> _WHAT TO WORK ON_
Restate the records word for word. Include no pictures.

> _RECORD EXTRACTS_
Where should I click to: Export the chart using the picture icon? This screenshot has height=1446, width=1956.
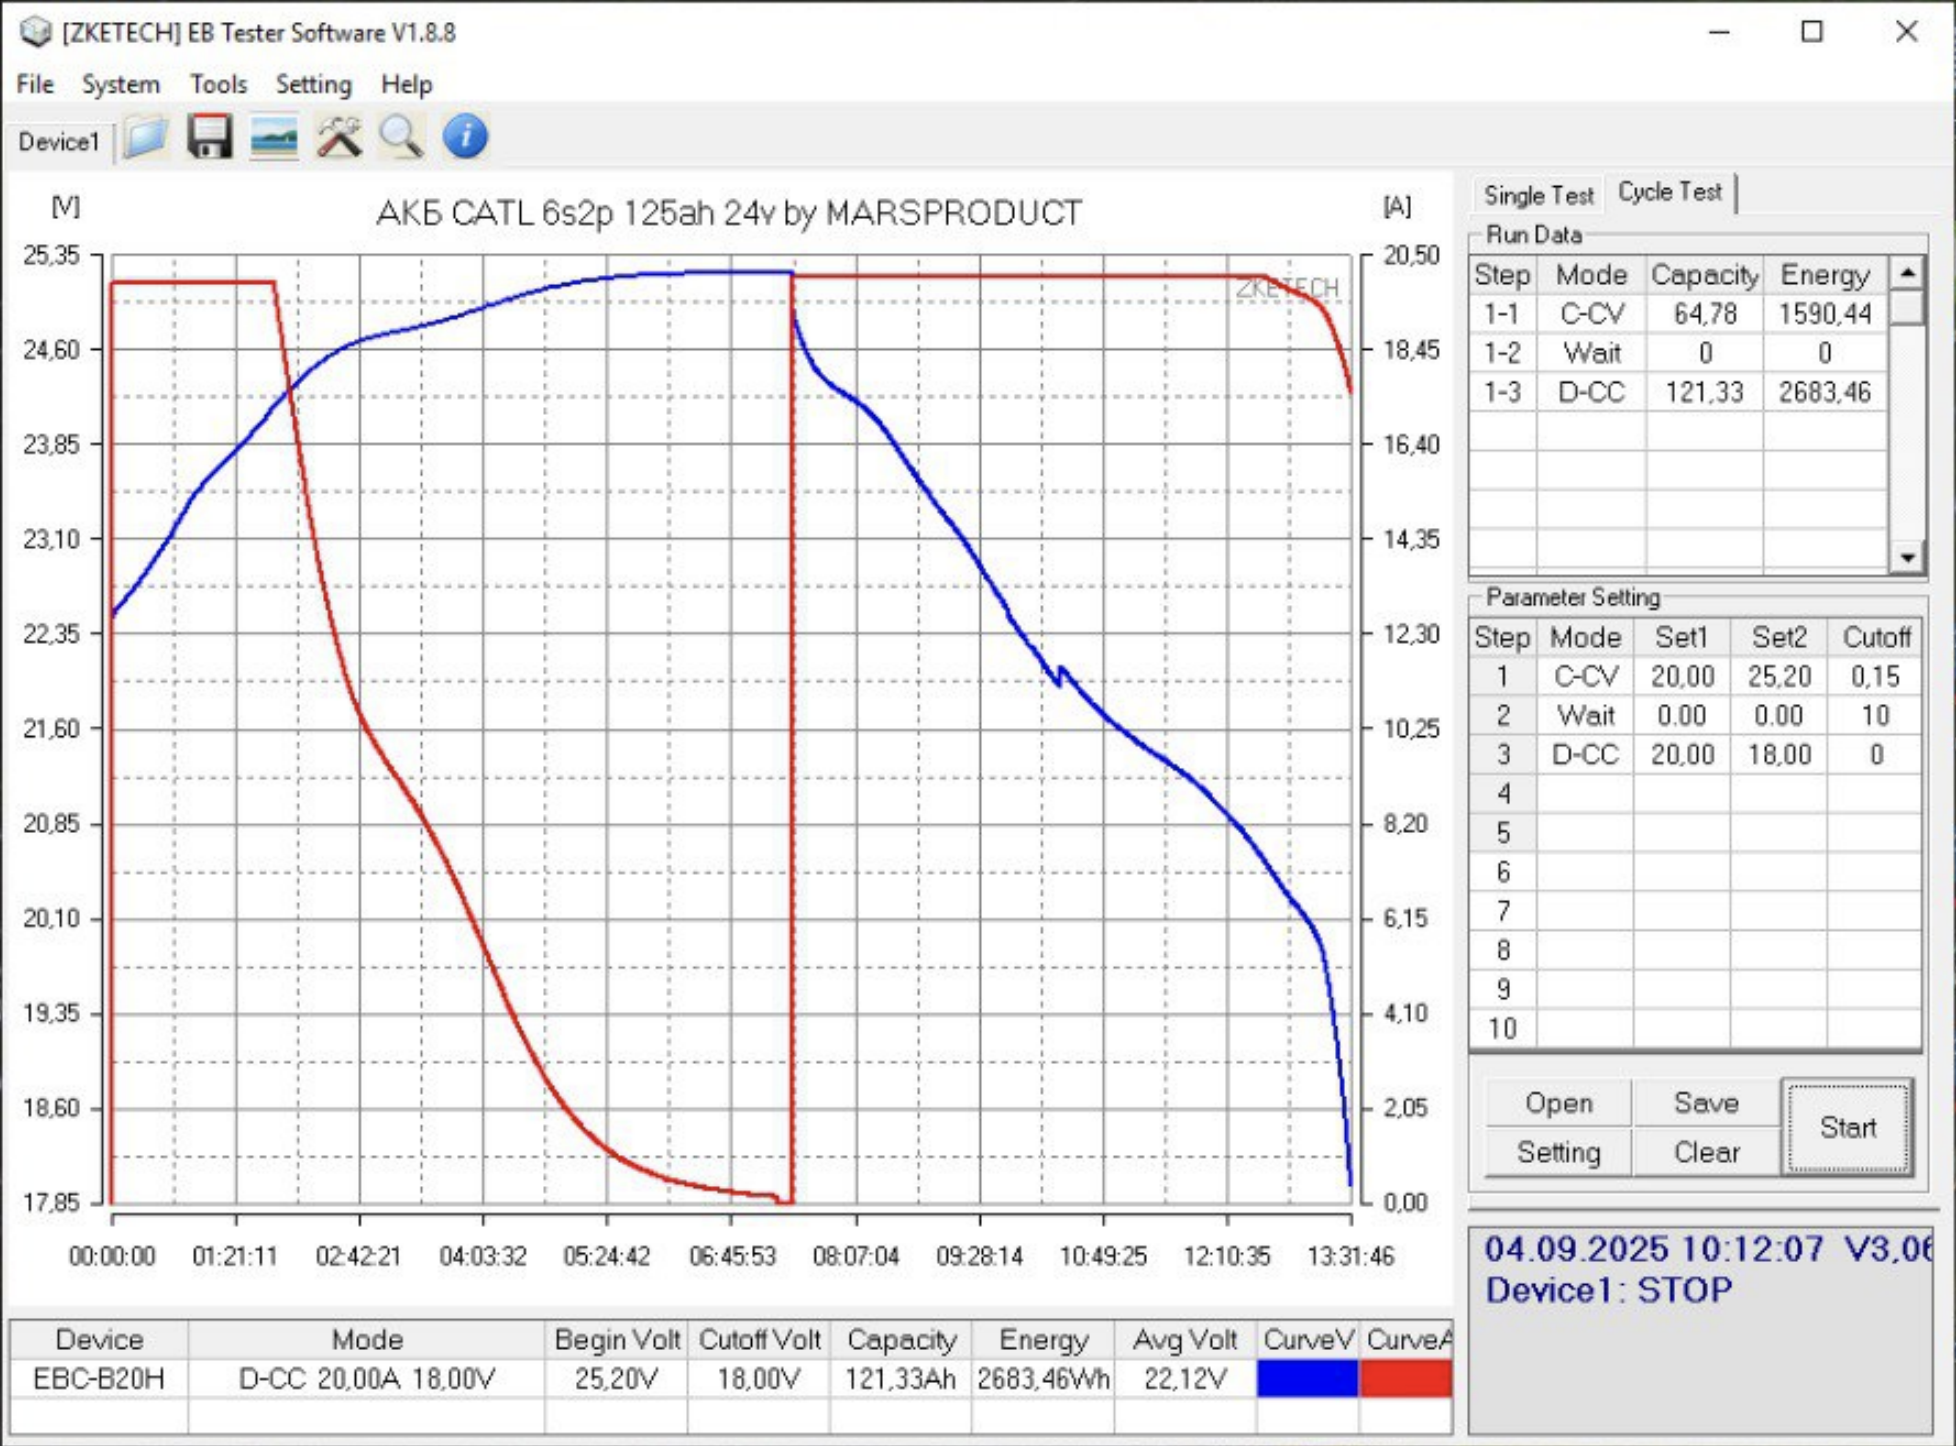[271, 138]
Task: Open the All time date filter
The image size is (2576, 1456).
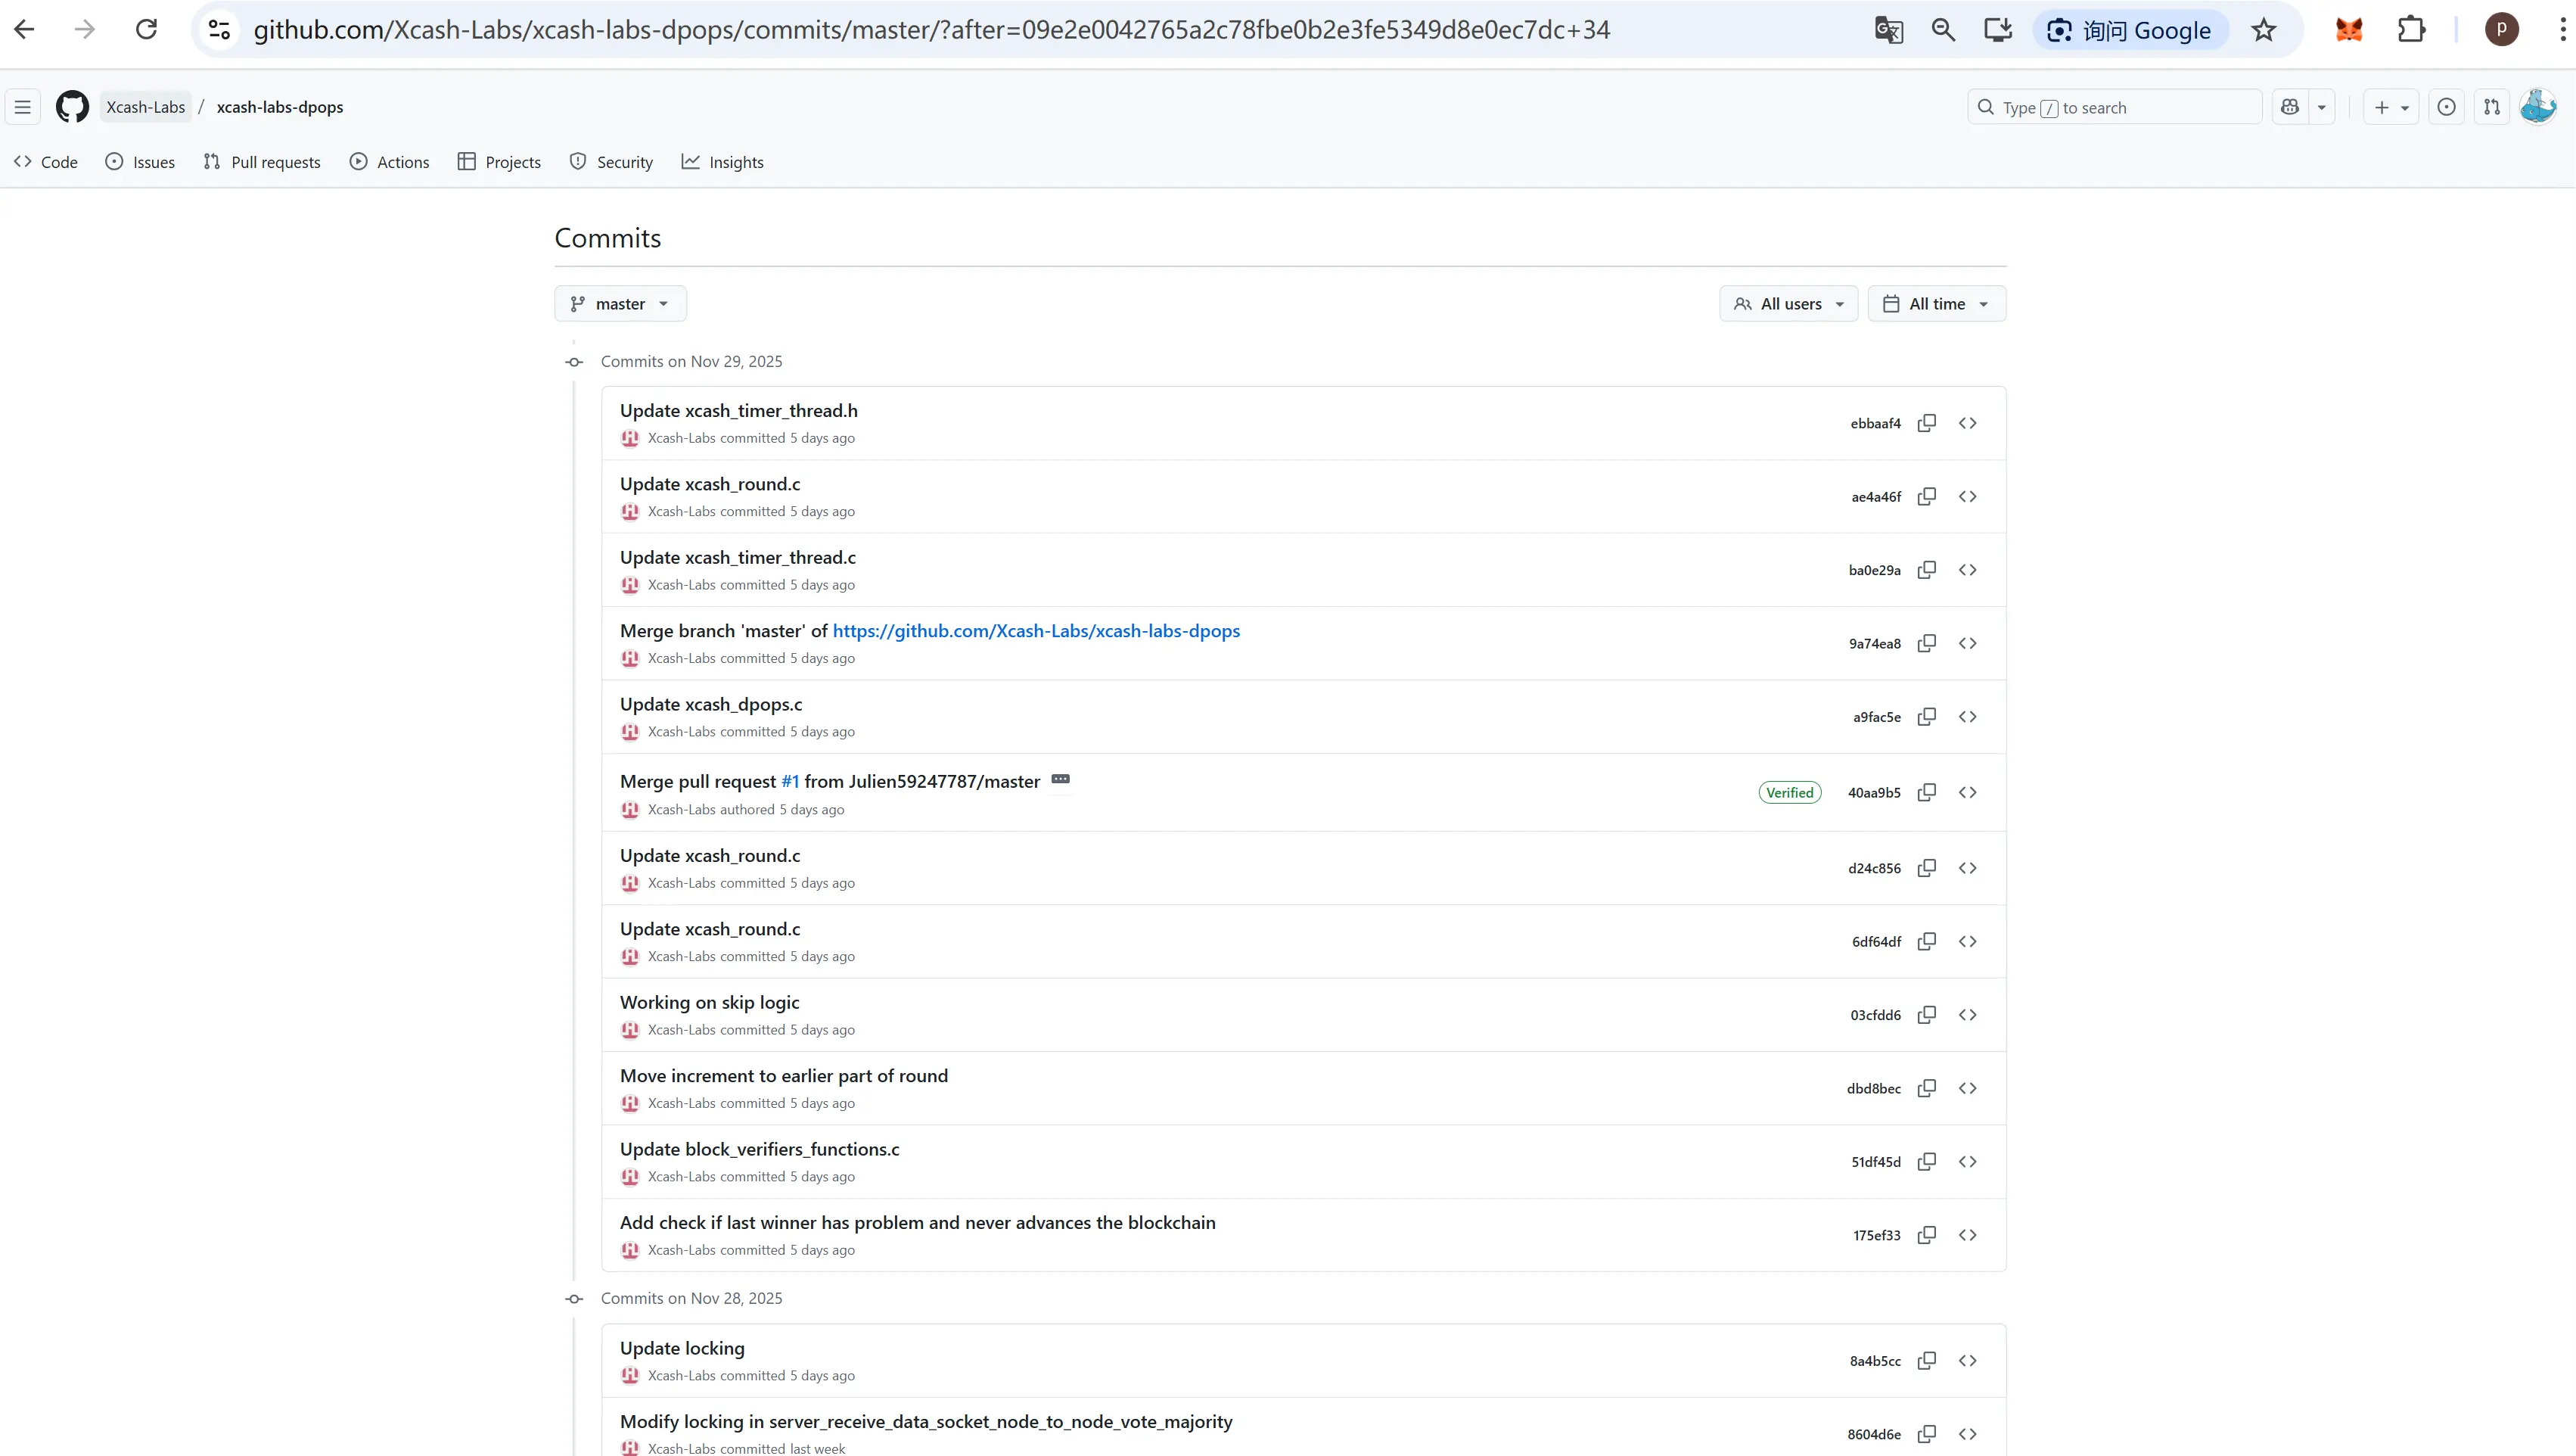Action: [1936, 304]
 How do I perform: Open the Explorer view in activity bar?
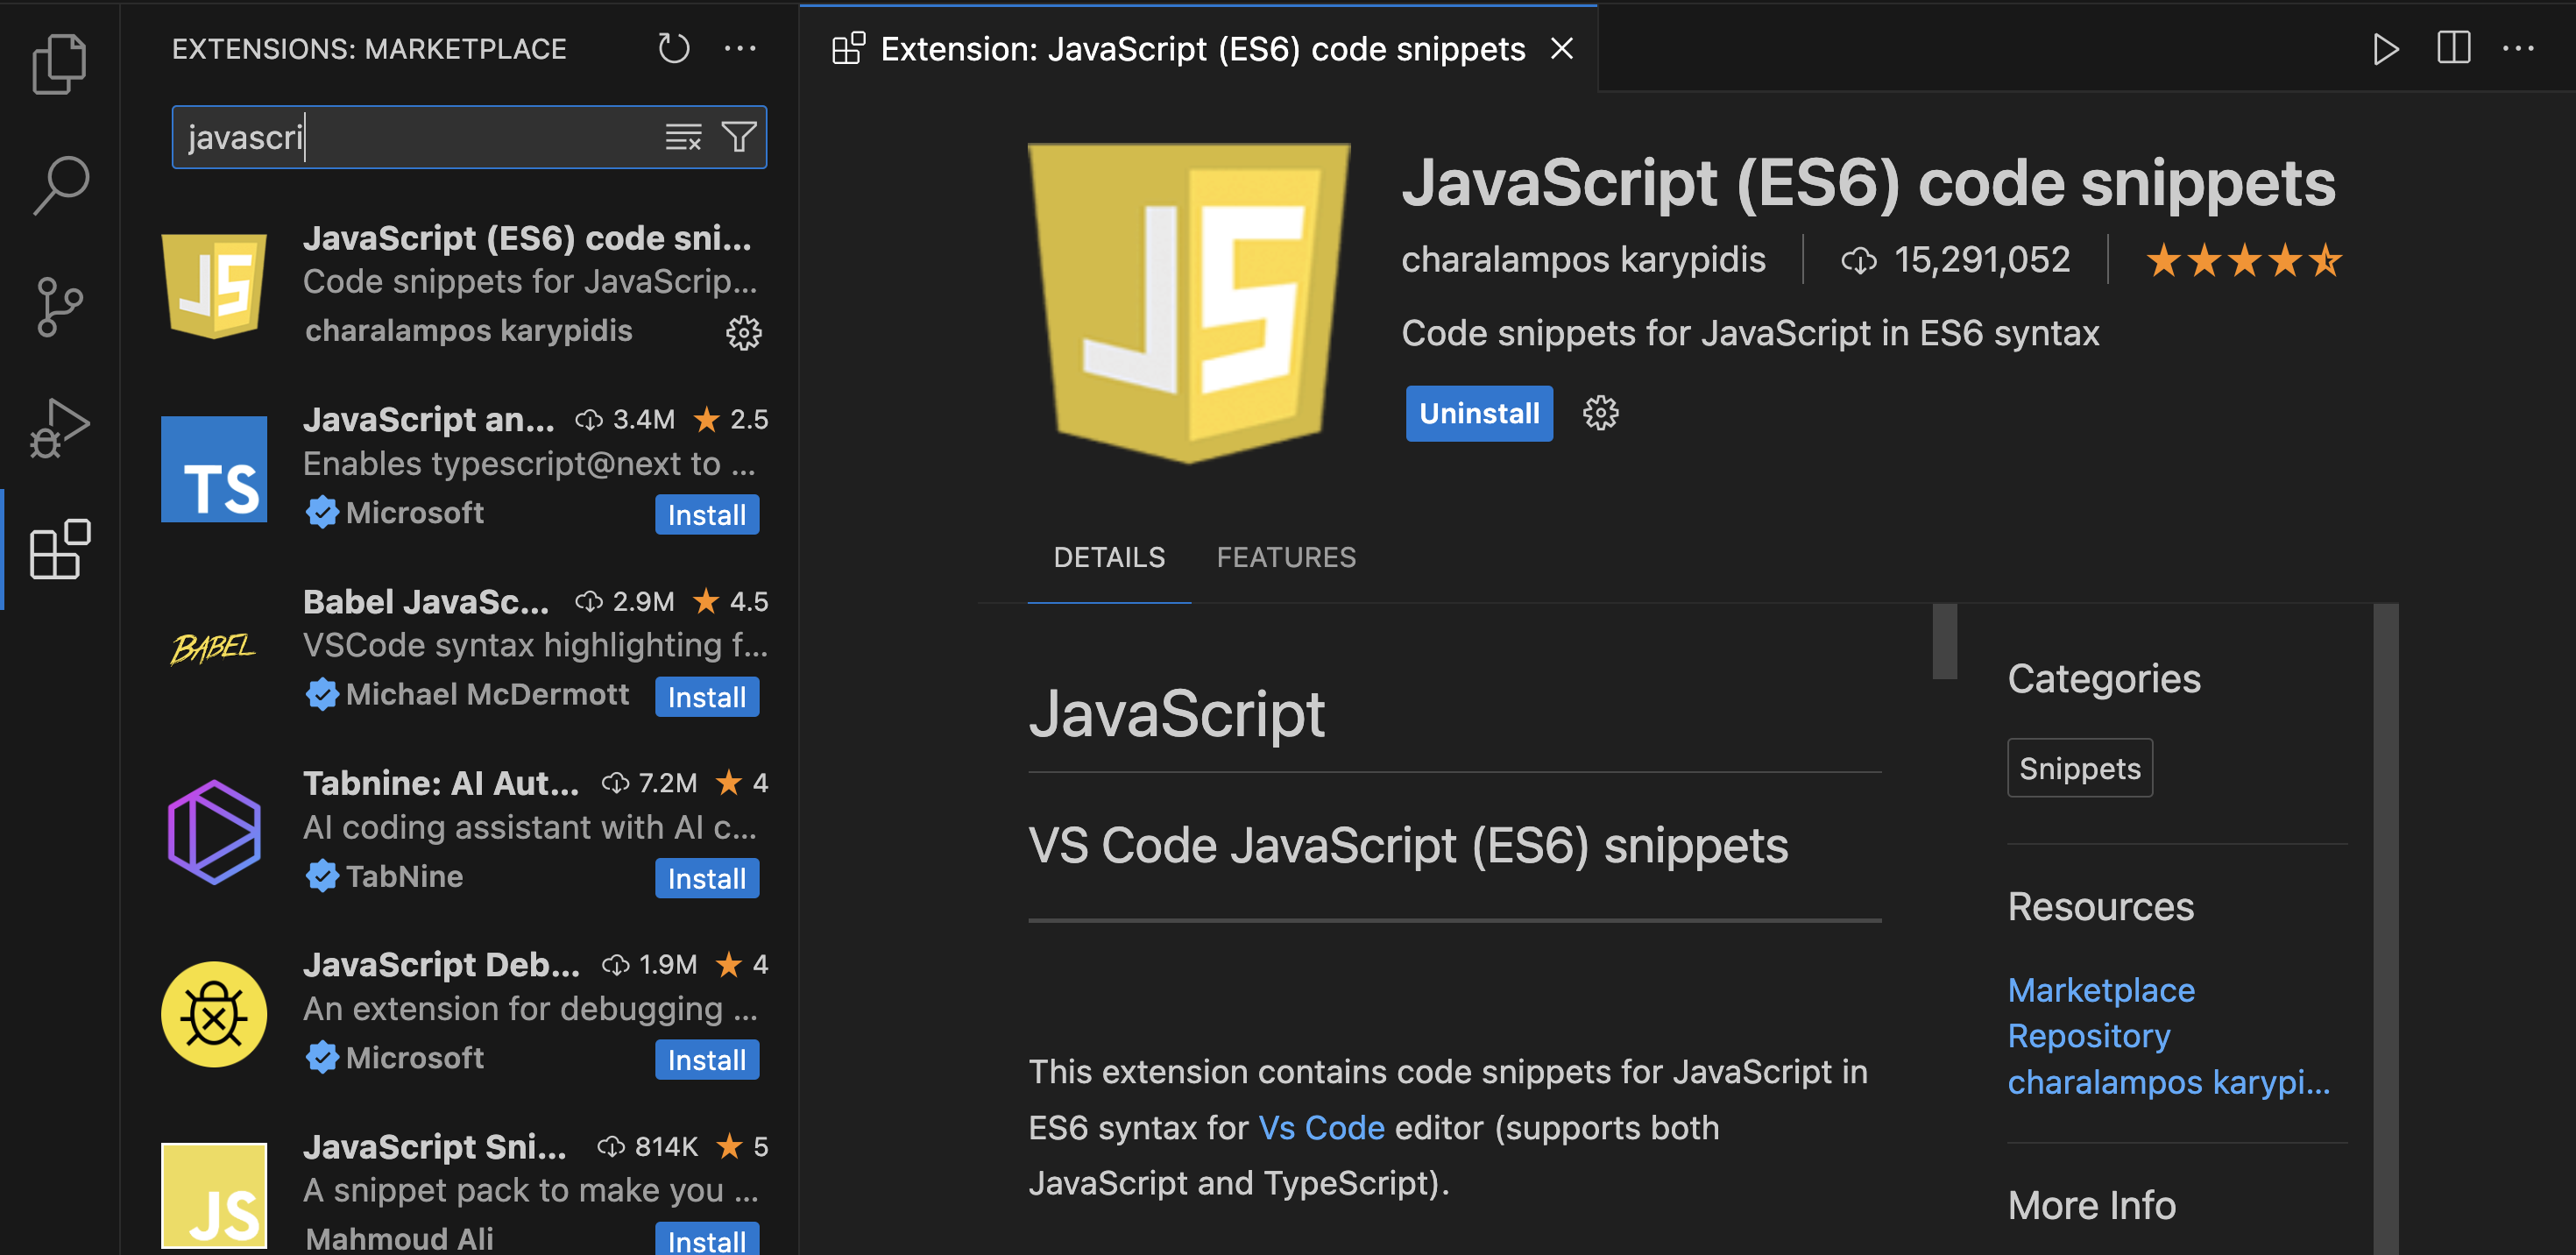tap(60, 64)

> _ANSWER BOX_
Where should I click to: Export the chart using the picture icon? This screenshot has height=1446, width=1956.
[271, 138]
Task: Open the All time date filter
The image size is (2576, 1456).
Action: [1936, 304]
 How do I perform: Open the Explorer view in activity bar?
tap(60, 64)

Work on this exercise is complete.